Политические работы 1895–1919 - Вебер Макс. Страница 37

Однако создание действительно работоспособного руководства парламентом после халатности, царившей не одно десятилетие, потребует как минимум годы. Между тем, что же может произойти, пока эта реформа еще не проведена или еще не принесла своих плодов?
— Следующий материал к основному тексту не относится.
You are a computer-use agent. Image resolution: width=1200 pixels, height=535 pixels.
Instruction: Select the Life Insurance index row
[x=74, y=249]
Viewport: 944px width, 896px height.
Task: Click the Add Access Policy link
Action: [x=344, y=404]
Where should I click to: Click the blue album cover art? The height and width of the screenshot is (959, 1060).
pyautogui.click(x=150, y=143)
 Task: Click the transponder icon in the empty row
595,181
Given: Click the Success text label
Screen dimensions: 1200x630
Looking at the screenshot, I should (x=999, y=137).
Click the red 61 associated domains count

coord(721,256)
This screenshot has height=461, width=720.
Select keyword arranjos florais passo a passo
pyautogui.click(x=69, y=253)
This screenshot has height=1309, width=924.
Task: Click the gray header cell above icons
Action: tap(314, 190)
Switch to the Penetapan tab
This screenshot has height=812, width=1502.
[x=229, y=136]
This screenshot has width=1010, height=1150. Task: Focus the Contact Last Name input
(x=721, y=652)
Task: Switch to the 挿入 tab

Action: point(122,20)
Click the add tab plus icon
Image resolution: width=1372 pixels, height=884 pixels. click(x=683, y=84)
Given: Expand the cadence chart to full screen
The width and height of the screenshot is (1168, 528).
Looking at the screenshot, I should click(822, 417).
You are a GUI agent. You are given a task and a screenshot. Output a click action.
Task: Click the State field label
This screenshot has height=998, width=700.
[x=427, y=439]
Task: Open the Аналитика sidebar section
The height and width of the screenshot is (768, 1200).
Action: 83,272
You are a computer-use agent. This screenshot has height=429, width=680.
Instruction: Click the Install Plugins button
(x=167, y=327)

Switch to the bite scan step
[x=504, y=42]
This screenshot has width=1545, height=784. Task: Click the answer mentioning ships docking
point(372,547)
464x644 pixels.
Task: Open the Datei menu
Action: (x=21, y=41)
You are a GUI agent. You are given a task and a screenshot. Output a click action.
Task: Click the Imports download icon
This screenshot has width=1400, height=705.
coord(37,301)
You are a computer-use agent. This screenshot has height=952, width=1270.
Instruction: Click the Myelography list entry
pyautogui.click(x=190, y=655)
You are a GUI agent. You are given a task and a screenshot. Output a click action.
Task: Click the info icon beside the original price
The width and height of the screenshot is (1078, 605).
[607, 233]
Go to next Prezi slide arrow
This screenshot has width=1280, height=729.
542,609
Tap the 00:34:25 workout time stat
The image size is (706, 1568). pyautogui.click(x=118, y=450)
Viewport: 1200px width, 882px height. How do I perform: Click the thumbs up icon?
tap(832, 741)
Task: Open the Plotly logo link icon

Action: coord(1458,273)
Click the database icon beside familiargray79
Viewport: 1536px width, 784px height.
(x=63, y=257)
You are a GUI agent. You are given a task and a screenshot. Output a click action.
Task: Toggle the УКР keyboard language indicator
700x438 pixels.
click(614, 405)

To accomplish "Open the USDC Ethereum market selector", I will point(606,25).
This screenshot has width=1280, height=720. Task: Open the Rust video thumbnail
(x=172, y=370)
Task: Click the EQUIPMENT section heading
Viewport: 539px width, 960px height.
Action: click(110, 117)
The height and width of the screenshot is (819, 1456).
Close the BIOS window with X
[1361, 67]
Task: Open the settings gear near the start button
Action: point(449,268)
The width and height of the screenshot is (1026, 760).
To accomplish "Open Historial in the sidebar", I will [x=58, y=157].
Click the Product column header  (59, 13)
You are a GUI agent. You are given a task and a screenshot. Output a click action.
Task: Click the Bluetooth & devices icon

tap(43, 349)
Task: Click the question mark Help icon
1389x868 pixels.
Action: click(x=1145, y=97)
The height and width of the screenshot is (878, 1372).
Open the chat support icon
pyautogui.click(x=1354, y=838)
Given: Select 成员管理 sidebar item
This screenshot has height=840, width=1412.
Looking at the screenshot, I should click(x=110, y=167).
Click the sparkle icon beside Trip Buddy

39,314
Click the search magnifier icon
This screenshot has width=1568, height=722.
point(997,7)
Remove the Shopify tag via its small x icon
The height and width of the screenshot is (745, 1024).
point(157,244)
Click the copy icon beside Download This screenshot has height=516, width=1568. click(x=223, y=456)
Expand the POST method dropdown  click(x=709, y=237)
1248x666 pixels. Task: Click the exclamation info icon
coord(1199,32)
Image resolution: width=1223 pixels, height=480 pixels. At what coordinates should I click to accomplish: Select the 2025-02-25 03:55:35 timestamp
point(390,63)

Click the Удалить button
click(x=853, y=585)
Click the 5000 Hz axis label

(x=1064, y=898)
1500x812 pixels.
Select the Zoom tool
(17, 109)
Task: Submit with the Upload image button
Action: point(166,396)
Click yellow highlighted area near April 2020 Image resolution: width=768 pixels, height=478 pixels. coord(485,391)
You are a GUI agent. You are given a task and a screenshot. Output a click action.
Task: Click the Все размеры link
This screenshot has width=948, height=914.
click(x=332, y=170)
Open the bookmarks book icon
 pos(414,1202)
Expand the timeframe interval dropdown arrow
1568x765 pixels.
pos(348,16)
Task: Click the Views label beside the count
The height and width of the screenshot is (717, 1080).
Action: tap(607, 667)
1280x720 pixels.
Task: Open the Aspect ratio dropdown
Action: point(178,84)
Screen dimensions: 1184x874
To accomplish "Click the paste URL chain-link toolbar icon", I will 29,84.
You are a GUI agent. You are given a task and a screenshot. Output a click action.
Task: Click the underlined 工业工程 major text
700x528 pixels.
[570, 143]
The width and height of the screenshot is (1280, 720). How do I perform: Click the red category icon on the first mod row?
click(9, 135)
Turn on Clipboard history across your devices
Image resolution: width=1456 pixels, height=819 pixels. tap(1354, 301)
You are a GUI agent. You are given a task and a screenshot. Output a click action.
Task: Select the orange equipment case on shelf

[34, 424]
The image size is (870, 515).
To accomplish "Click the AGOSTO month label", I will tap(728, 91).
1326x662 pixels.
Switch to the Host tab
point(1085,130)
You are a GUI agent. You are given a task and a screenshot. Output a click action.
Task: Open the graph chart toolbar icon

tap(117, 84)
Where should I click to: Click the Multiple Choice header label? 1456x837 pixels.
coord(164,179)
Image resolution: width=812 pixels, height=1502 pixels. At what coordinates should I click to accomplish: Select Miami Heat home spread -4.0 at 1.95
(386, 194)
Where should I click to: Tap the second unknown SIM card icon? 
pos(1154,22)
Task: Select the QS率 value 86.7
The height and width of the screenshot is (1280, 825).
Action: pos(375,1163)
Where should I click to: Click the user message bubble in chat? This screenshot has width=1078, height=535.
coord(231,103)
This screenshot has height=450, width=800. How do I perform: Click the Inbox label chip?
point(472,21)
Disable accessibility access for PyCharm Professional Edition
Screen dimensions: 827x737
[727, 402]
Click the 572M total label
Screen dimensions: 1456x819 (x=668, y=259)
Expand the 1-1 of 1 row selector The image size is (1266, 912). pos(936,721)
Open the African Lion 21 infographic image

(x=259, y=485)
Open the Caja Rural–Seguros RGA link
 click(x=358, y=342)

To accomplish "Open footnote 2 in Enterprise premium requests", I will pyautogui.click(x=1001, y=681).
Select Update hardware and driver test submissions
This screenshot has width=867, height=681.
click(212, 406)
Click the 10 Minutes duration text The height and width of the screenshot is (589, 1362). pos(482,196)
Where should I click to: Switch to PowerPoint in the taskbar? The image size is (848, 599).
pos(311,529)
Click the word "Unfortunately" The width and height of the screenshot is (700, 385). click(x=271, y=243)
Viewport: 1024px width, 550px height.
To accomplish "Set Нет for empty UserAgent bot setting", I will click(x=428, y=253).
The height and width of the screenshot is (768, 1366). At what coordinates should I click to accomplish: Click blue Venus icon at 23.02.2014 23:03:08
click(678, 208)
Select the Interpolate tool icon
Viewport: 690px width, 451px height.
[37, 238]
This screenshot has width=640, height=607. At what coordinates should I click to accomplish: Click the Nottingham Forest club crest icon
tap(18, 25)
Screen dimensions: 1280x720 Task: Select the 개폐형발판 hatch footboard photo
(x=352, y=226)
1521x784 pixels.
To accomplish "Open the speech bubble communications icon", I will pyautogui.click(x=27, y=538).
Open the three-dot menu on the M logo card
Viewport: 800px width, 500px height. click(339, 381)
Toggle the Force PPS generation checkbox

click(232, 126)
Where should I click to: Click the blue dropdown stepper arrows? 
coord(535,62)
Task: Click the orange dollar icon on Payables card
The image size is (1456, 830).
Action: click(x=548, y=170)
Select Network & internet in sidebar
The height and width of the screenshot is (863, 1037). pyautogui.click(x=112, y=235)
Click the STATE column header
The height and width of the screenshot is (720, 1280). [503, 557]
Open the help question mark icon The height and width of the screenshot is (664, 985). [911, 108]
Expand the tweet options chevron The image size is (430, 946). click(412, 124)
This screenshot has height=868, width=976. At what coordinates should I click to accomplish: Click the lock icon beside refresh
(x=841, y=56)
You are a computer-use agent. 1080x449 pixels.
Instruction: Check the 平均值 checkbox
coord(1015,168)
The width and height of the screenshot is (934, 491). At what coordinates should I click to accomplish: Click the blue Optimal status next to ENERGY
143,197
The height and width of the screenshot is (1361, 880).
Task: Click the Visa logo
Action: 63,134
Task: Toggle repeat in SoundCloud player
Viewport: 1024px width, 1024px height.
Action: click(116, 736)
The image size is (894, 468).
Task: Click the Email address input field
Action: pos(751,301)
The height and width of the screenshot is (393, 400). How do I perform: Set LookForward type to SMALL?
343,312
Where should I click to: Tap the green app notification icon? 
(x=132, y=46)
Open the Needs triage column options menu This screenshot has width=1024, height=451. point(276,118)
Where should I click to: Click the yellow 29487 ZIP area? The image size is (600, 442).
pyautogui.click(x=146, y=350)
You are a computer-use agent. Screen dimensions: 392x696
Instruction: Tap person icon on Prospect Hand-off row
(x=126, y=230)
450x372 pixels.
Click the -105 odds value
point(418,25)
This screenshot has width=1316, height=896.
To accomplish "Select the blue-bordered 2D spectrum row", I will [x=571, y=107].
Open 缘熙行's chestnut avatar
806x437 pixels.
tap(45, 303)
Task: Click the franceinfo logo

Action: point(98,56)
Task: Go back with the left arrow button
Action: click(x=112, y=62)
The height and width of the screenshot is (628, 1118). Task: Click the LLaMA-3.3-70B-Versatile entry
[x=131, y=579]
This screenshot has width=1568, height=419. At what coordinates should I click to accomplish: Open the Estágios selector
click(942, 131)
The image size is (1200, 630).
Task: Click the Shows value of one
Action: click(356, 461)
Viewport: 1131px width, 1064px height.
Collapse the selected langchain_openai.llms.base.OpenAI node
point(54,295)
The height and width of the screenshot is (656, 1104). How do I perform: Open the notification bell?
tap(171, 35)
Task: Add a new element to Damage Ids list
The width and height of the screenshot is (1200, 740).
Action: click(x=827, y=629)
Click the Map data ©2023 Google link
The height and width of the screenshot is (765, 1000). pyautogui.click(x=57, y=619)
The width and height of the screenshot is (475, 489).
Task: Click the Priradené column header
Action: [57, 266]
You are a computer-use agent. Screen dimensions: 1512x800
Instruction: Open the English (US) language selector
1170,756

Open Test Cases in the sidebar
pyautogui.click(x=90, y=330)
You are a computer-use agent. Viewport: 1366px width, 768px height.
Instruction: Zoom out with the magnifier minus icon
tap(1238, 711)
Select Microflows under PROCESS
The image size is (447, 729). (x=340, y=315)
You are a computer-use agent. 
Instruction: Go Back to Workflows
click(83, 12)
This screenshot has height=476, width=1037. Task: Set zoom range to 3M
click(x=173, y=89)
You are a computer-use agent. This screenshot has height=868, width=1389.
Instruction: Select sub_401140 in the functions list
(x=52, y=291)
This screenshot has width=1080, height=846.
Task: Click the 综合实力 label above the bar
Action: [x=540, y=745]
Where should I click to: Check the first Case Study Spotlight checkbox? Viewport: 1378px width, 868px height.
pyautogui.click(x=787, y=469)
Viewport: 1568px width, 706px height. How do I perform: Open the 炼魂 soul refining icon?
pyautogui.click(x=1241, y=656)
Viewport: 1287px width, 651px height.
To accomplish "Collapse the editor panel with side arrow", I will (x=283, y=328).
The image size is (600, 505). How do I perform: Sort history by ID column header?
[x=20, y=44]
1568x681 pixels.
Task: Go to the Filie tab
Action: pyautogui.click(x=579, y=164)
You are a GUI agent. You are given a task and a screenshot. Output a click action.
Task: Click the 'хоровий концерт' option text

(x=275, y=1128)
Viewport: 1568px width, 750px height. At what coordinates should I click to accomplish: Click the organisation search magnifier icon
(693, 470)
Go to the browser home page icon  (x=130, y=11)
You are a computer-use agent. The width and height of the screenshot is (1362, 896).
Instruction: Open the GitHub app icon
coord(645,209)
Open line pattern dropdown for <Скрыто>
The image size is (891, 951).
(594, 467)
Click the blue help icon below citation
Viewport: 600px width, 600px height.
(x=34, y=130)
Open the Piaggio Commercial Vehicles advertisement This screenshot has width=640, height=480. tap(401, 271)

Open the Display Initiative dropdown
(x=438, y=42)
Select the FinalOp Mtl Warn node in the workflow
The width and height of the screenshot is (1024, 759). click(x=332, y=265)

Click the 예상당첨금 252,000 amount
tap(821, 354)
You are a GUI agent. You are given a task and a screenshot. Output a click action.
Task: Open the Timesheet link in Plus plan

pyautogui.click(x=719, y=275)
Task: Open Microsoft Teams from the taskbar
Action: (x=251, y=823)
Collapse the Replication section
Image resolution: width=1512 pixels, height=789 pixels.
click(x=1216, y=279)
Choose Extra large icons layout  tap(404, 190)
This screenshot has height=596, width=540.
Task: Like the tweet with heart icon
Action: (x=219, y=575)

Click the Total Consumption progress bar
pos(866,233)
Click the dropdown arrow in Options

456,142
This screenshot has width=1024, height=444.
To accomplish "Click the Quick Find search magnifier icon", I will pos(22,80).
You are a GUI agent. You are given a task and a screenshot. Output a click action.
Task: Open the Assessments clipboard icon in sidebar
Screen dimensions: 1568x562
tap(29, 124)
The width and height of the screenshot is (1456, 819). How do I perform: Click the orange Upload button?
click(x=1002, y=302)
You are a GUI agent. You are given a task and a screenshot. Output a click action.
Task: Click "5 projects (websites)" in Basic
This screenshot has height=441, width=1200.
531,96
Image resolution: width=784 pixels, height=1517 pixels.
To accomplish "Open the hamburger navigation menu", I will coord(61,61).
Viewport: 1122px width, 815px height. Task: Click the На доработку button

Одно, без сомнения, само собой разумеется: повсюду, и в том числе в «демократиях», и как раз в них наиболее ответственные решения в сфере внешней политики принимались небольшим количеством людей, именно теперь наилучшие примеры здесь — Америка и Россия. Никакая литераторская идеология этого не меняет. Всякая попытка изменить это облегчает бремя ответственности, а ведь речь идет как раз об усилении ответственности. Поэтому неизменными остаются императорские права из статьи 11 Имперской конституции, осуществляемые при эффективной ответственности рейхсканцлера. Но опасное злоупотребление, которое могут допустить безответственные и неизвестные заинтересованные лица из придворных и журналистов и которое состоит в огласке чисто личных высказываний монарха о внешних сношениях империи, должно пресекаться тотчас же, и притом по закону. Тяжкое, а в случаях осознанного злоупотребления — позорящее наказание должно грозить благодаря специальному закону тому, кто впредь даст себе волю публично огласить их или отправить за границу, не предоставив заранее всевозможных гарантий. Следовательно, само собой разумеется, что конституционную ответственность именно за огласку высказываний монарха ведущий политик должен брать на себя до совершения проступка. От этого зависит все. Если ведущий политик после огласки и в ответ на претензии парламента заявляет: «Он прикрывает публикацию своей ответственностью», то это — пустая фраза. Ведь даже тогда высказывание монарха невозможно безжалостно критиковать без того, чтобы положение ответственного за огласку политика не оказывалось в опасности. И, прежде всего, такой оборот речи не только бессмыслен, но и попросту политически неверен, если этому политику не задали вопрос заранее и если он не санкционировал то, что и так соответствует конституции. Если же этого не произошло, то указанная фраза означает исключительно то, что несмотря на огласку высказываний монарха, ответственный за нее политик не ощущает ни малейшего желания уходить на пенсию, а значит — цепляется за свою должность. И поэтому — не говоря уже о наказании виновного за неправомочную публикацию — за санкционирование или допущение любой такой огласки к ответственности должен привлекаться рейхсканцлер, против которого следует выдвигать малополезное в прочих случаях «обвинение» с целью снятия с должности и признания долгосрочной профессиональной непригодности, — чтобы оказать на него давление, необходимое для того, чтобы он с большей осмотрительностью относился к работе.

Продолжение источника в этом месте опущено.